Une épopée lumineuse
Le 16 septembre 1983, il dit : “Ma famille, mes proches et moi cherchons notre chemin. Nous sommes abandonnés, de plus en plus coupés du monde. Nous sommes immobiles, gorgés d’eau. Je suis entraîné vers quelque chose d’inimaginable d’où l’on ne revient jamais. Un univers va disparaître. Celui vers lequel je me sens sombrer avec mes proches va nous engloutir. Il n’y a pas de retour. La cécité est permanente et irréversible.”
De ces notes dictées et intimes, Hull a tiré un récit fascinant. Publié en 1990, qualifié de “chef-d’œuvre” par le neurologue Oliver Sacks qui en signa la préface, Vers la nuit a été traduit une première fois en 1995 et même adapté en documentaire l’année dernière. Devenu introuvable, il est réédité aujourd’hui dans une traduction dépoussiérée. Le résultat est une épopée lumineuse – quelle ironie ! – qui retrace les étapes de l’auteur sur le chemin de l’acceptation et de la domestication de son handicap.
Une aventure intérieure
De moments d’abattement en instants de grâce, de confidences bouleversantes en révélations curieuses, Hull découvre l’univers des aveugles en même temps qu’il nous y guide. Quel voyant pourrait en effet se douter du malaise qu’il y a à sourire alors que l’on ne peut pas voir la réaction sur le visage en face ? Comment savoir qu’une “belle journée” pour un non-voyant n’est pas un jour de soleil et de ciel bleu, mais de grand vent et d’orage, quand les feuilles bruissent et que la terre exhale des odeurs ? Comment deviner qu’à force de ne plus voir, on finit par oublier même la calligraphie du chiffre 3 ?

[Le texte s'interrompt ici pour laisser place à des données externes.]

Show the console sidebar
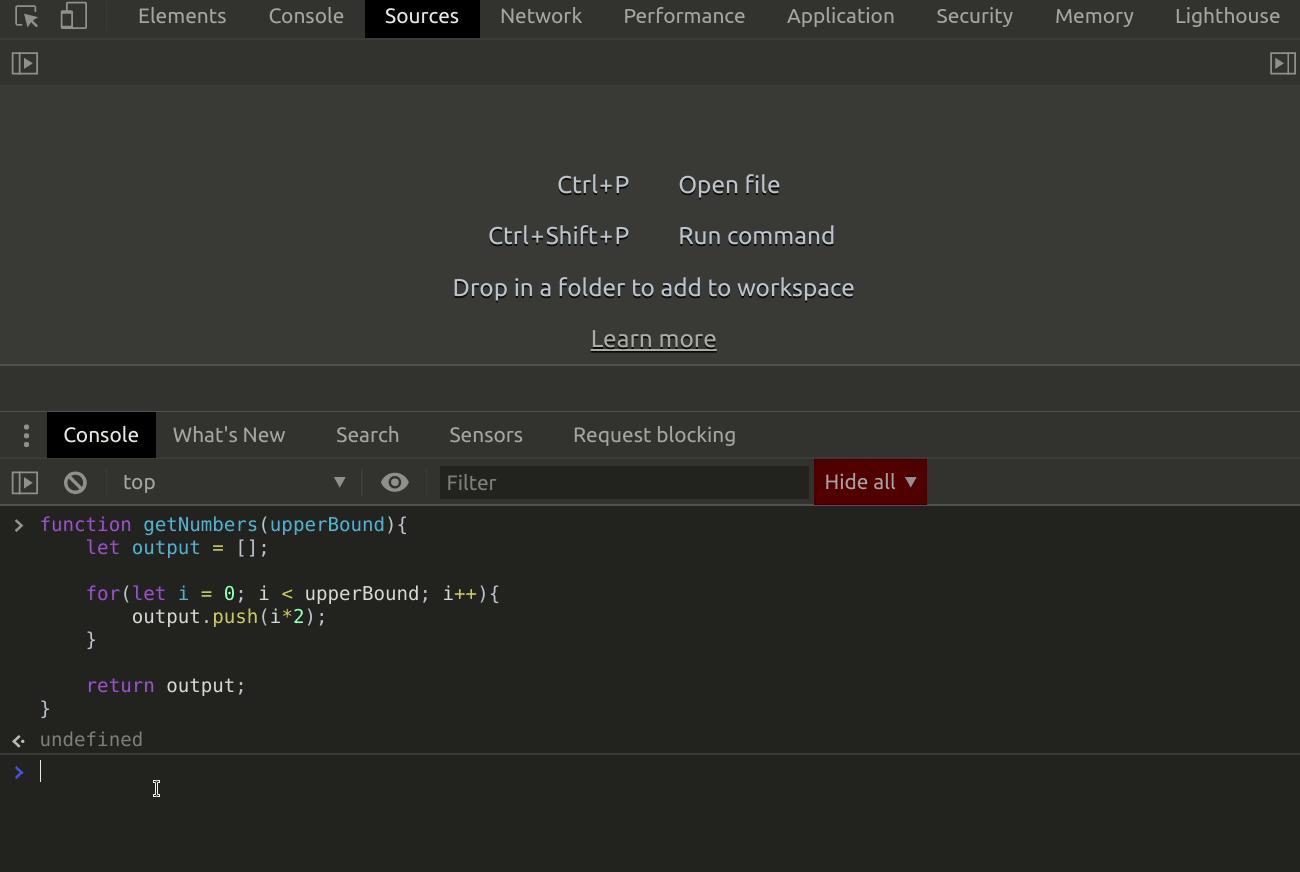The image size is (1300, 872). pyautogui.click(x=25, y=483)
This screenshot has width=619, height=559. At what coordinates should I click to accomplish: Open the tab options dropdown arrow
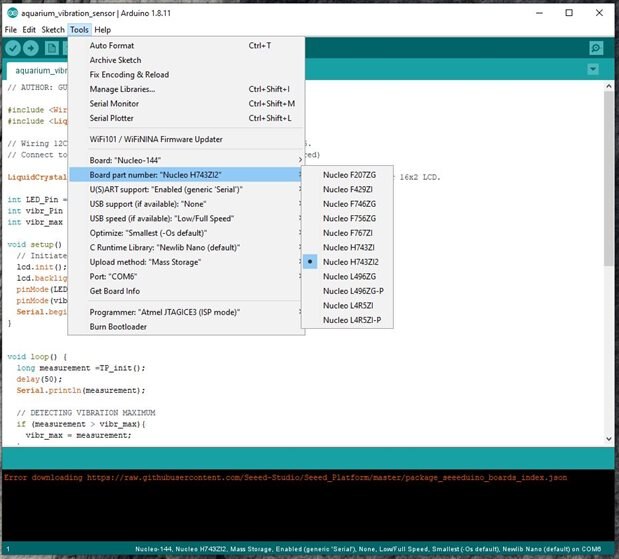(x=593, y=69)
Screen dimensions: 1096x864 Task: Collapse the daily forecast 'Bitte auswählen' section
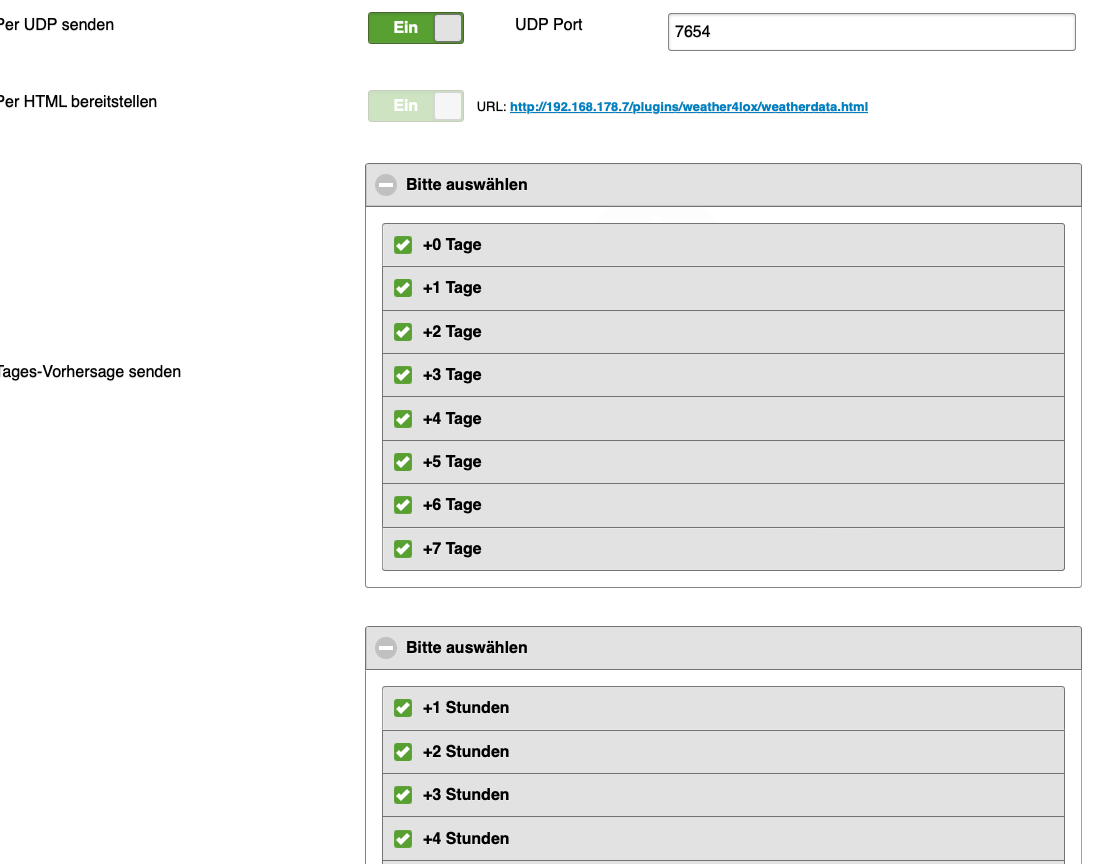pyautogui.click(x=466, y=185)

Sensible, touchant, parfois même drôle, Vers la nuit se fait aussi mystique quand, pour John Hull, l’aventure devient intérieure et que la religion lui montre la voie de l’espoir, du courage et de la lumière : “Si un voyage dans la lumière est un voyage en Dieu, un voyage dans les ténèbres est un voyage en Dieu. C’est pourquoi je continue de voyager, non à travers, mais au-dedans.” Amen.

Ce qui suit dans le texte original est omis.